Passage given:
########
Resource allocation: Jobs and jobscripts

On the cluster users can execute sets of tasks, which are called jobs. These jobs are a combination of a set of requirements and a list of tasks that need to be run. A scheduling system will take these jobs and run them on the available resources.

For each job a user has to specify what amount of resources are required for the job to run properly. The following resources can be requested:

  • A number CPU cores per node
  • A number of nodes/computers
  • An amount of memory per core or node
  • The amount of time the job needs
  • Special hardware classes/partitions
  • Special features like GPUs

In order to ensure the jobs of the users run as efficiently as possible, the scheduling system will give the jobs exclusive access to the resources that it requested. This also means that the jobs cannot exceed these resource limits, as this would affect the other jobs running on the system!

When resources are available jobs will start immediately. If the requested resources are not available jobs will be put in a queue. The ordering of this queue is based on priority. High resource usage will lower your priority for new jobs. A period of low activity will cause your priority for new jobs to increase again.

IMPORTANT For those that know most of this, or are to lazy to read the whole page there are some important guidelines that you should know.

On the Hábrók cluster the SLURM resource scheduler is used. This means that jobs need to be specified according to SLURM syntax rules and that the SLURM commands have to be used. These commands are fully documented at the SLURM manual pages

In order to run a job on the cluster, a job script should be constructed first. This script contains the commands that you want to run. It also contains special lines starting with: #SBATCH. These lines are interpreted by the SLURM workload manager.

All job scripts must start with a line describing which shell/program is used to interpret the script. Since most people want to use the command-line interpreter for the script, and use the default Bash shell, this first line should be:

#!/bin/bash

In order to submit jobs to the cluster one first has to describe the job requirements. Requirements have to be specified in terms of nodes, cores, memory and time. These requirements can be specified either on the command line or in the script which is to be submitted. Since for most people it will be easier to use scripts, we will only describe this option here.
########
Dataset section:

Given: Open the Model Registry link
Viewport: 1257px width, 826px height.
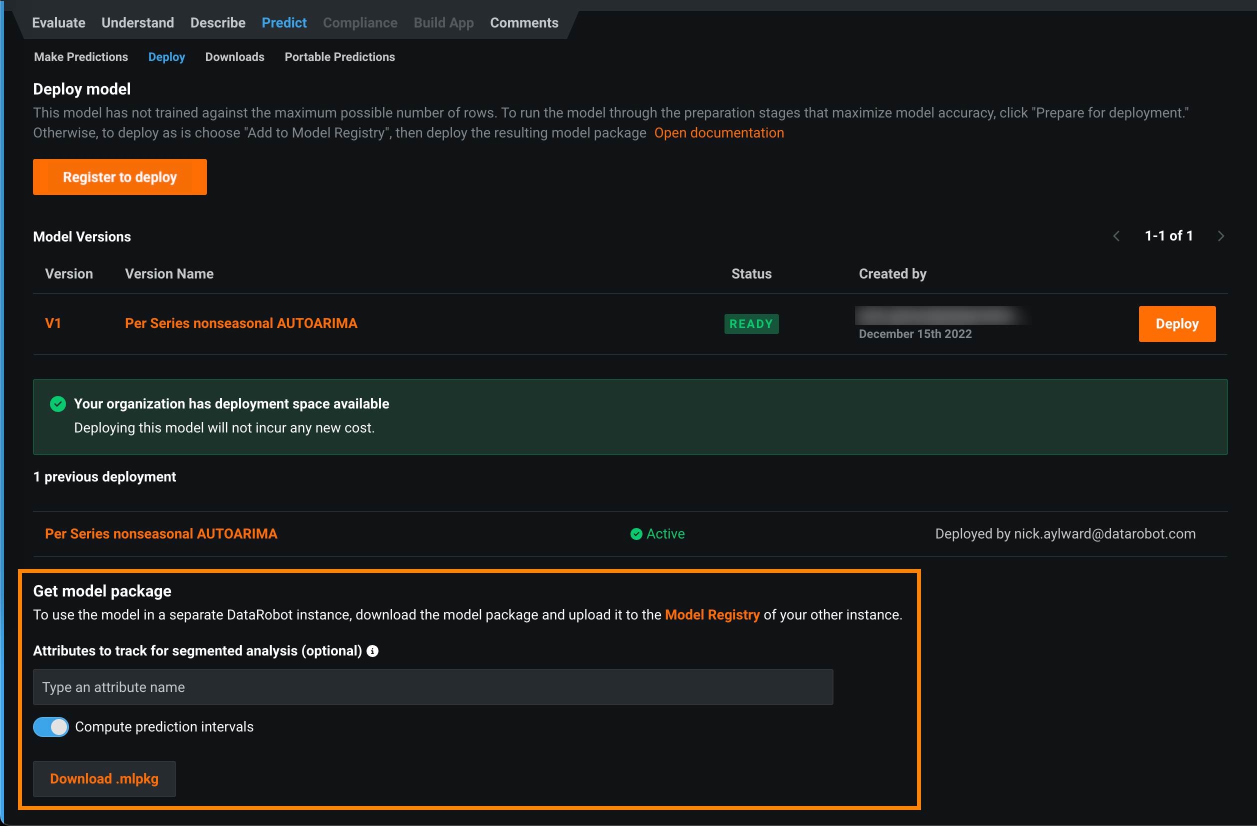Looking at the screenshot, I should tap(712, 615).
########
Jobs:
1. According to the passage on jobs and jobscripts, which resource scheduler runs on the Hábrók cluster?
2. In the passage on jobs and jobscripts, take the part that opens with the words "IMPORTANT For those" and closes with "SLURM workload manager.", and write it out again, swapping "job script" for "batch script".
3. Check each statement against the passage on jobs and jobscripts. Answer yes or no, and quote the words that decide it.
(a) Jobs whose requested resources are not available go into a queue ordered by priority.
(b) High resource usage raises a user's priority for new jobs.
(c) The passage describes how to specify job requirements on the command line.
Answer from the passage on jobs and jobscripts alone.

Responses to the tasks:
1. The SLURM resource scheduler.

2.
IMPORTANT For those that know most of this, or are to lazy to read the whole page there are some important guidelines that you should know.

On the Hábrók cluster the SLURM resource scheduler is used. This means that jobs need to be specified according to SLURM syntax rules and that the SLURM commands have to be used. These commands are fully documented at the SLURM manual pages

In order to run a job on the cluster, a batch script should be constructed first. This script contains the commands that you want to run. It also contains special lines starting with: #SBATCH. These lines are interpreted by the SLURM workload manager.

3.
(a) Yes: "If the requested resources are not available jobs will be put in a queue. The ordering of this queue is based on priority."
(b) No: "High resource usage will lower your priority for new jobs."
(c) No: "Since for most people it will be easier to use scripts, we will only describe this option here."